#### DATA FOR THE TASK:
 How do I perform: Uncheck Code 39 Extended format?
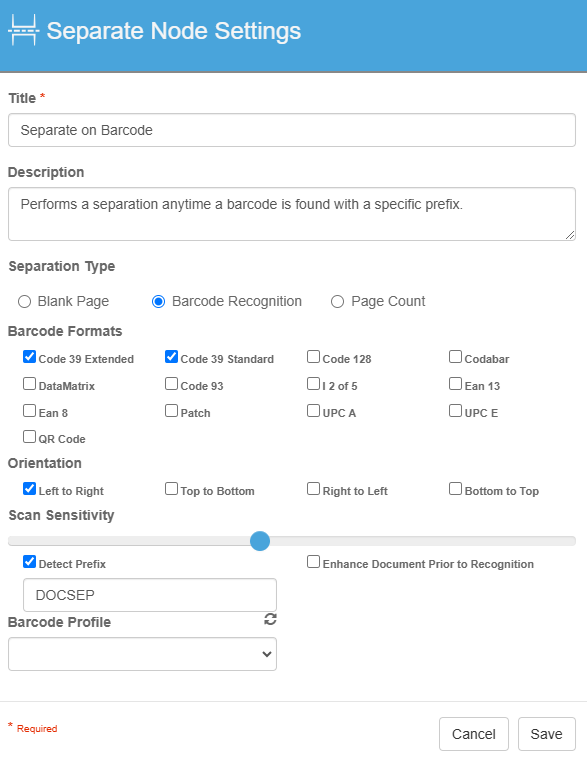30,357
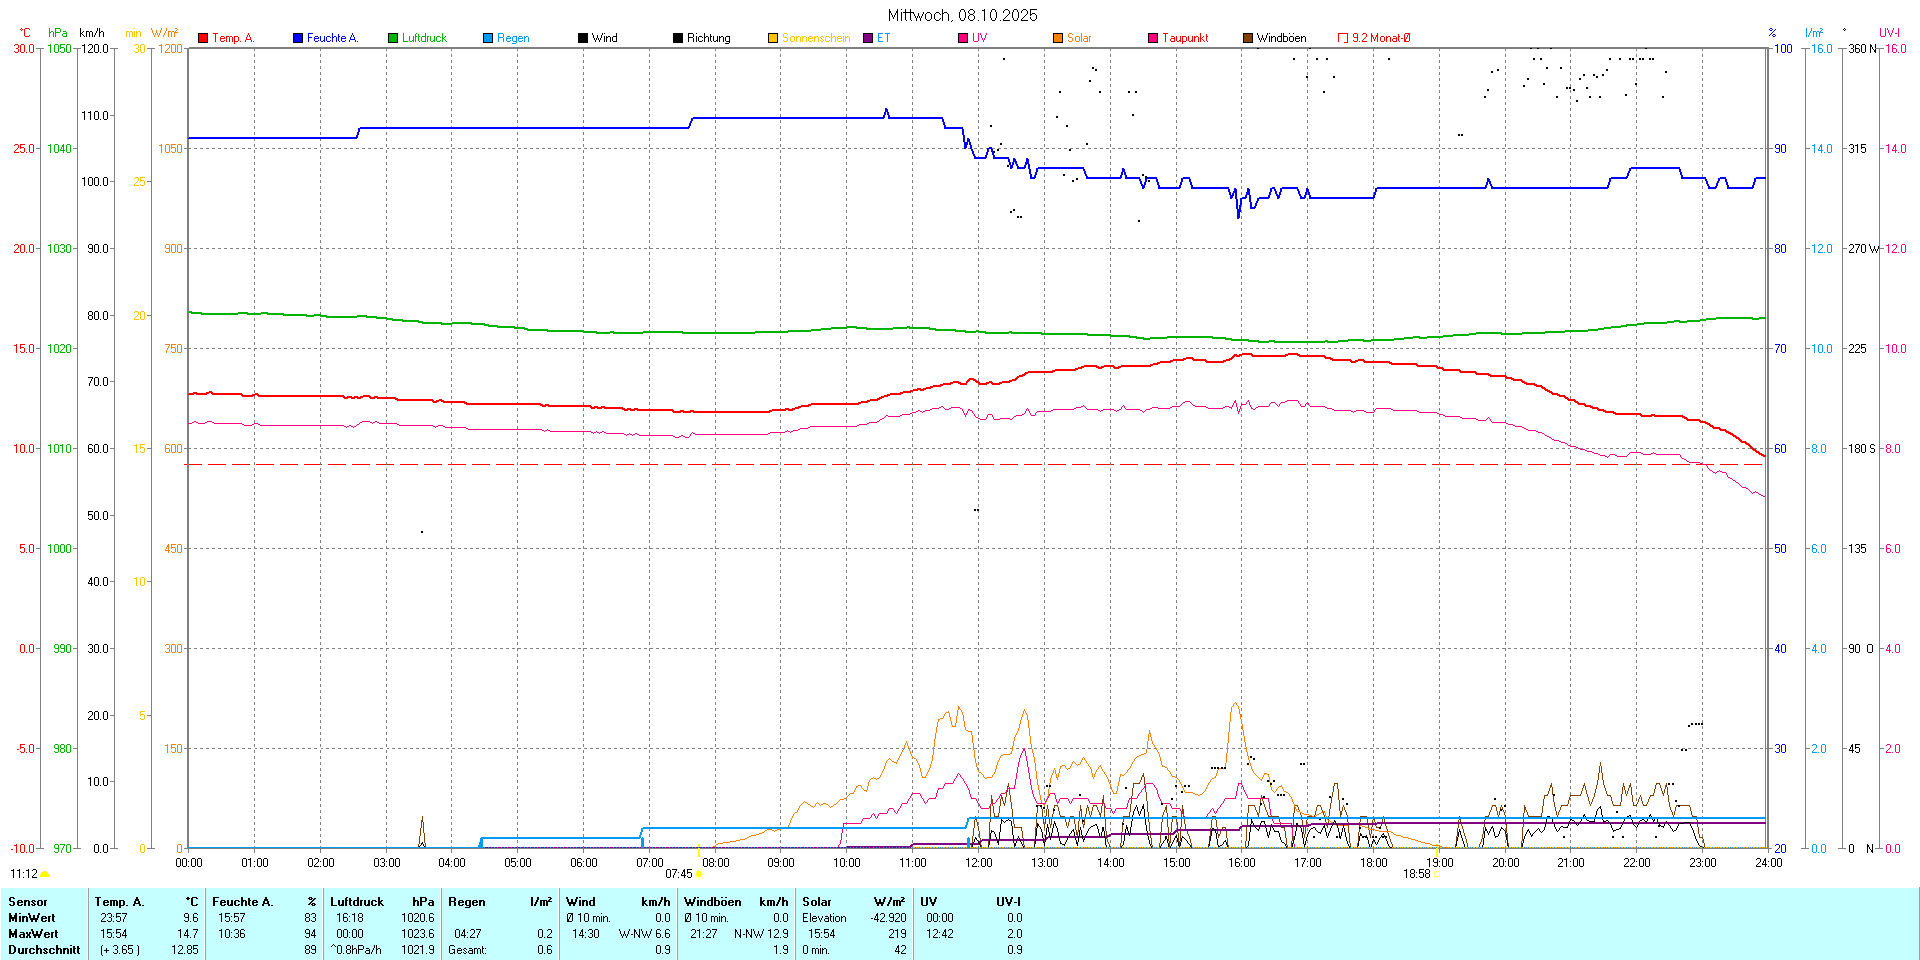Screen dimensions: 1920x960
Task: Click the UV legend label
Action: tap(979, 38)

#### WHAT THE TASK REQUIRES:
Make an exact copy of the records shown above, without the pictures.

#### SOLUTION FOR THIS EXERCISE:
 How do I perform: Uncheck Code 39 Extended format?
30,357
Screen dimensions: 1920x960
Task: Click the UV legend label
Action: tap(979, 38)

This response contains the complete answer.